1964: Buffalo Mining Company, another local concern, bought out Lorado, Coal Company. B.M.C. inherited two problems: 1.) large quantities of water had accumulated behind the refuse dump on Middle Fork; 2.) new state anti-pollution laws prohibited draining the black, sludge-filled water from the preparation plant straight into Buffalo Creek. The company solved both problems by building a coal-waste retaining dam above the big refuse dump. The pond behind the dam allowed waste materials to settle out of the dirty water. The clean water was then pumped back to the cleaning plant to be used again or allowed to filter through the dam to end up in Buffalo Creek.
1966: After a coal-waste dump in South-Aberfan, Wales, gave way killing 147 people, then-Secretary of the Interior Stewart Udall asked the U.S. Geological Survey and the Bureau of Mines to conduct a joint investigation of potentially dangerous slag heaps in, the coal-mining sections of the United States. A USGS geologist inspected 38 dams in West Virginia, including the one on Buffalo Creek. His report stated that the Buffalo Creek dam was basically "unstable," that "the bank subject to large wash-out on north side from overflow of lake."
1967: In March, the Interior Department's Report on Conditions of 38 West Virginia Coal Waste Dams was given to the Governor, senators, congressmen, and local officials in southern West Virginia Four of the dams were cited as in need of immediate repair and were fixed by coal company crews and State Highway Commission workers. Nothing else was done about inspecting other dams or correcting those listed in the Report.
Buffalo Mining Company's dam #1 had silted up and it failed causing a steam explosion in the burning refuse dump and doing damage at Saunders, the first community below the dam. The company built dam #2, which was constructed of coal wastes dumped about 600 feet upstream of dam #1.
1968: In February, residents on Buffalo Creek feared the collapse of the dams and the refuse pile and wrote the Governor asking that he do something about it. Inspectors from the Public Service Commission and Water Resources Division looked at the dams but no further action was taken.
1969: Dam #2 was silting up so Buffalo Mining Company began dumping tons of gob 600 feet further up the valley to form a third dam.

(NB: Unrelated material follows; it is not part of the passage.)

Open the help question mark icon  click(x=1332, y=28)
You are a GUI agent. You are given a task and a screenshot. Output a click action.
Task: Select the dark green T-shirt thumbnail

1970: In June the Pittston Company acquired Buffalo Mining Company and completed the half finished dam #3. This enormous "filtration bank " extended 550 feet across the valley, was over 400 feet wide from front to back, and was at least 45 feet deep. Dams #1 and #2 had impounded relatively small ponds but dam #3 blocked a 700-acre watershed impounding over 130 million gallons of water.
1971: Dam #3 collapsed in February. One-half of the downstream side slumped. There was no flood, but black water bubbled up into the impoundments behind dam #2. The company dumped in more coal refuse to fill in the break in the dam.
1972: At the beginning of the year, about 5000 people lived on Buffalo Creek, representing approximately ten percent of Logan County's population. There were over 1000 working miners living on the Creek and they were enjoying the relative prosperity that their $40-a-day wages provided them.
February 1, dam #3 was being added to at a rate of about 1000 tons of refuse a day, carried from the preparation plant to the dam in 30 ton trucks. The company was operating eight mines in the vicinity and ran all the coal through the preparation plant above the dams. The plant was pumping about 500 tons of water-saturated waste into the pond behind dam #3 every day.
February 22, a federal mine inspector and the company safety engineer observed the dams and found conditions satisfactory.
February 25, fed by heavy rains, the water behind dam #3 was rising one or two inches per hour.
February 26, at 1:30 am the water was only twelve inches from the dam's crest and oozing through the surface of the dam.
February 26, at 8:03 am dam #3 failed. Dams #2 and #1 were carried away. The wall of water caused an explosion in the burning refuse pile before cascading into the valley of Buffalo Creek.